● **Task details**: Every entry, from the first to the last, should be written out exactly.

Stored dataset items
--

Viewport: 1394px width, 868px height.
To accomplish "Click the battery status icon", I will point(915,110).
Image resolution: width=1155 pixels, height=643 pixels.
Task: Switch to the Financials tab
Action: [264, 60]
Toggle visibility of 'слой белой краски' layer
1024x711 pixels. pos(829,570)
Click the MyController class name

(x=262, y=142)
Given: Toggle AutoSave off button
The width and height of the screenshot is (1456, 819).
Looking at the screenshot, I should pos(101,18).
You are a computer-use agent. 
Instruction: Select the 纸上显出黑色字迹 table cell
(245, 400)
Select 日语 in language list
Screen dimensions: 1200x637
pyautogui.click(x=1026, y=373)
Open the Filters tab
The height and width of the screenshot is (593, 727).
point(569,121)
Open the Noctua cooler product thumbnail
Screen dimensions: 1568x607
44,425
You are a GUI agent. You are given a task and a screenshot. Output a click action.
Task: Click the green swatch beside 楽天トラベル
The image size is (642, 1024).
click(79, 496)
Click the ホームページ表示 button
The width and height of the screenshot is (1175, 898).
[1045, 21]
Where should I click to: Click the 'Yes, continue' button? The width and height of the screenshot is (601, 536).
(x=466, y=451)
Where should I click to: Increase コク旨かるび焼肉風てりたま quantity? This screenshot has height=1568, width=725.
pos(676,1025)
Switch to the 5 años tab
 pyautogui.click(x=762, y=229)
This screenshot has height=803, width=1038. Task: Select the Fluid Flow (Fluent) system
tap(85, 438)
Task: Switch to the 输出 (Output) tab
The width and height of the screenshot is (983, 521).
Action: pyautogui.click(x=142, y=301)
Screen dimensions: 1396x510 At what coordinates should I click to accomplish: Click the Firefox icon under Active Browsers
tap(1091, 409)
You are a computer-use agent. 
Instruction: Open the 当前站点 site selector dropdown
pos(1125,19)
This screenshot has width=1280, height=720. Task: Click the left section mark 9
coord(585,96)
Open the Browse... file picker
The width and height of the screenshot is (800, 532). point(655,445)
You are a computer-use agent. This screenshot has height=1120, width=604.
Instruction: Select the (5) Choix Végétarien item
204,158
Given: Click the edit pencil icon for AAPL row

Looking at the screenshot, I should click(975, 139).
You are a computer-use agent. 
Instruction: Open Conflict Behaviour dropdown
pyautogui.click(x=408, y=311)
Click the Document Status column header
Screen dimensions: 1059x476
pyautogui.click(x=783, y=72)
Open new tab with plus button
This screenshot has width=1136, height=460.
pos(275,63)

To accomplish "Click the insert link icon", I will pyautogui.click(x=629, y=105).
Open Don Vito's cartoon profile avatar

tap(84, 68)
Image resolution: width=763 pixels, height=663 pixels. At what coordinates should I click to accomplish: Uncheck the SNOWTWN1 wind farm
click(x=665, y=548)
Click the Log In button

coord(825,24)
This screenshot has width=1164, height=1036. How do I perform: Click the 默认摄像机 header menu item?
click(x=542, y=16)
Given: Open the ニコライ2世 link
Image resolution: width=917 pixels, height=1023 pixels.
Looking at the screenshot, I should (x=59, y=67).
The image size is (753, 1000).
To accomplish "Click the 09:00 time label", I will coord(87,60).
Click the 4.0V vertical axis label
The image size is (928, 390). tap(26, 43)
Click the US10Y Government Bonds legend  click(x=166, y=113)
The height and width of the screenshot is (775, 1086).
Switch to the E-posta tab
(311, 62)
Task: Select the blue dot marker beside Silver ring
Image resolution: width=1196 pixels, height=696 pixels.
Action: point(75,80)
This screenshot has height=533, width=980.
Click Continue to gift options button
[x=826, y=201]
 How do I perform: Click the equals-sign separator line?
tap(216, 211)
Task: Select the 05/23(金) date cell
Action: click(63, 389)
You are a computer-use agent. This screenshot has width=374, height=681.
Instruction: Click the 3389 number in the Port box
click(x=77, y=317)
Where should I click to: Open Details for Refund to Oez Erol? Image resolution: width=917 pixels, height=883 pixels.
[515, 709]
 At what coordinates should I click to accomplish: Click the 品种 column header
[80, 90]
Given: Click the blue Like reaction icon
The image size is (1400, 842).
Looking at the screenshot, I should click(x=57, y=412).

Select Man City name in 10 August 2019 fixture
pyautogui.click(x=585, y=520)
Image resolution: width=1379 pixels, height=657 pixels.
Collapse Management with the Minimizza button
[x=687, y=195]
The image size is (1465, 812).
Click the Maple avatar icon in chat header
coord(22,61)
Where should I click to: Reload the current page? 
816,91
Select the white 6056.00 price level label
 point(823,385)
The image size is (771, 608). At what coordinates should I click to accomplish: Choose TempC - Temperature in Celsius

--

● **Your response**:
Viewport: 1394px width, 868px height.
To accomplish "Click the battery status icon", I will point(915,110).
Image resolution: width=1155 pixels, height=643 pixels.
Task: Switch to the Financials tab
Action: [264, 60]
Toggle visibility of 'слой белой краски' layer
1024x711 pixels. pos(829,570)
Click the MyController class name

(x=262, y=142)
Given: Toggle AutoSave off button
The width and height of the screenshot is (1456, 819).
Looking at the screenshot, I should pos(101,18).
You are a computer-use agent. 
Instruction: Select the 纸上显出黑色字迹 table cell
(245, 400)
Select 日语 in language list
Screen dimensions: 1200x637
pyautogui.click(x=1026, y=373)
Open the Filters tab
The height and width of the screenshot is (593, 727).
point(569,121)
Open the Noctua cooler product thumbnail
Screen dimensions: 1568x607
44,425
You are a GUI agent. You are given a task and a screenshot. Output a click action.
Task: Click the green swatch beside 楽天トラベル
The image size is (642, 1024).
click(79, 496)
Click the ホームページ表示 button
The width and height of the screenshot is (1175, 898).
[1045, 21]
Where should I click to: Click the 'Yes, continue' button? The width and height of the screenshot is (601, 536).
(x=466, y=451)
Where should I click to: Increase コク旨かるび焼肉風てりたま quantity? This screenshot has height=1568, width=725.
pos(676,1025)
Switch to the 5 años tab
 pyautogui.click(x=762, y=229)
This screenshot has height=803, width=1038. Task: Select the Fluid Flow (Fluent) system
tap(85, 438)
Task: Switch to the 输出 (Output) tab
The width and height of the screenshot is (983, 521).
Action: pyautogui.click(x=142, y=301)
Screen dimensions: 1396x510 At what coordinates should I click to accomplish: Click the Firefox icon under Active Browsers
tap(1091, 409)
You are a computer-use agent. 
Instruction: Open the 当前站点 site selector dropdown
pos(1125,19)
This screenshot has width=1280, height=720. Task: Click the left section mark 9
coord(585,96)
Open the Browse... file picker
The width and height of the screenshot is (800, 532). point(655,445)
You are a computer-use agent. This screenshot has height=1120, width=604.
Instruction: Select the (5) Choix Végétarien item
204,158
Given: Click the edit pencil icon for AAPL row

Looking at the screenshot, I should click(975, 139).
You are a computer-use agent. 
Instruction: Open Conflict Behaviour dropdown
pyautogui.click(x=408, y=311)
Click the Document Status column header
Screen dimensions: 1059x476
pyautogui.click(x=783, y=72)
Open new tab with plus button
This screenshot has width=1136, height=460.
pos(275,63)

To accomplish "Click the insert link icon", I will pyautogui.click(x=629, y=105).
Open Don Vito's cartoon profile avatar

tap(84, 68)
Image resolution: width=763 pixels, height=663 pixels. At what coordinates should I click to accomplish: Uncheck the SNOWTWN1 wind farm
click(x=665, y=548)
Click the Log In button

coord(825,24)
This screenshot has width=1164, height=1036. How do I perform: Click the 默认摄像机 header menu item?
click(x=542, y=16)
Given: Open the ニコライ2世 link
Image resolution: width=917 pixels, height=1023 pixels.
Looking at the screenshot, I should (x=59, y=67).
The image size is (753, 1000).
To accomplish "Click the 09:00 time label", I will coord(87,60).
Click the 4.0V vertical axis label
The image size is (928, 390). tap(26, 43)
Click the US10Y Government Bonds legend  click(x=166, y=113)
The height and width of the screenshot is (775, 1086).
Switch to the E-posta tab
(311, 62)
Task: Select the blue dot marker beside Silver ring
Image resolution: width=1196 pixels, height=696 pixels.
Action: point(75,80)
This screenshot has height=533, width=980.
Click Continue to gift options button
[x=826, y=201]
 How do I perform: Click the equals-sign separator line?
tap(216, 211)
Task: Select the 05/23(金) date cell
Action: click(63, 389)
You are a computer-use agent. This screenshot has width=374, height=681.
Instruction: Click the 3389 number in the Port box
click(x=77, y=317)
Where should I click to: Open Details for Refund to Oez Erol? Image resolution: width=917 pixels, height=883 pixels.
[515, 709]
 At what coordinates should I click to accomplish: Click the 品种 column header
[80, 90]
Given: Click the blue Like reaction icon
The image size is (1400, 842).
Looking at the screenshot, I should click(x=57, y=412).

Select Man City name in 10 August 2019 fixture
pyautogui.click(x=585, y=520)
Image resolution: width=1379 pixels, height=657 pixels.
Collapse Management with the Minimizza button
[x=687, y=195]
The image size is (1465, 812).
Click the Maple avatar icon in chat header
coord(22,61)
Where should I click to: Reload the current page? 
816,91
Select the white 6056.00 price level label
 point(823,385)
The image size is (771, 608). At what coordinates should I click to accomplish: Choose TempC - Temperature in Celsius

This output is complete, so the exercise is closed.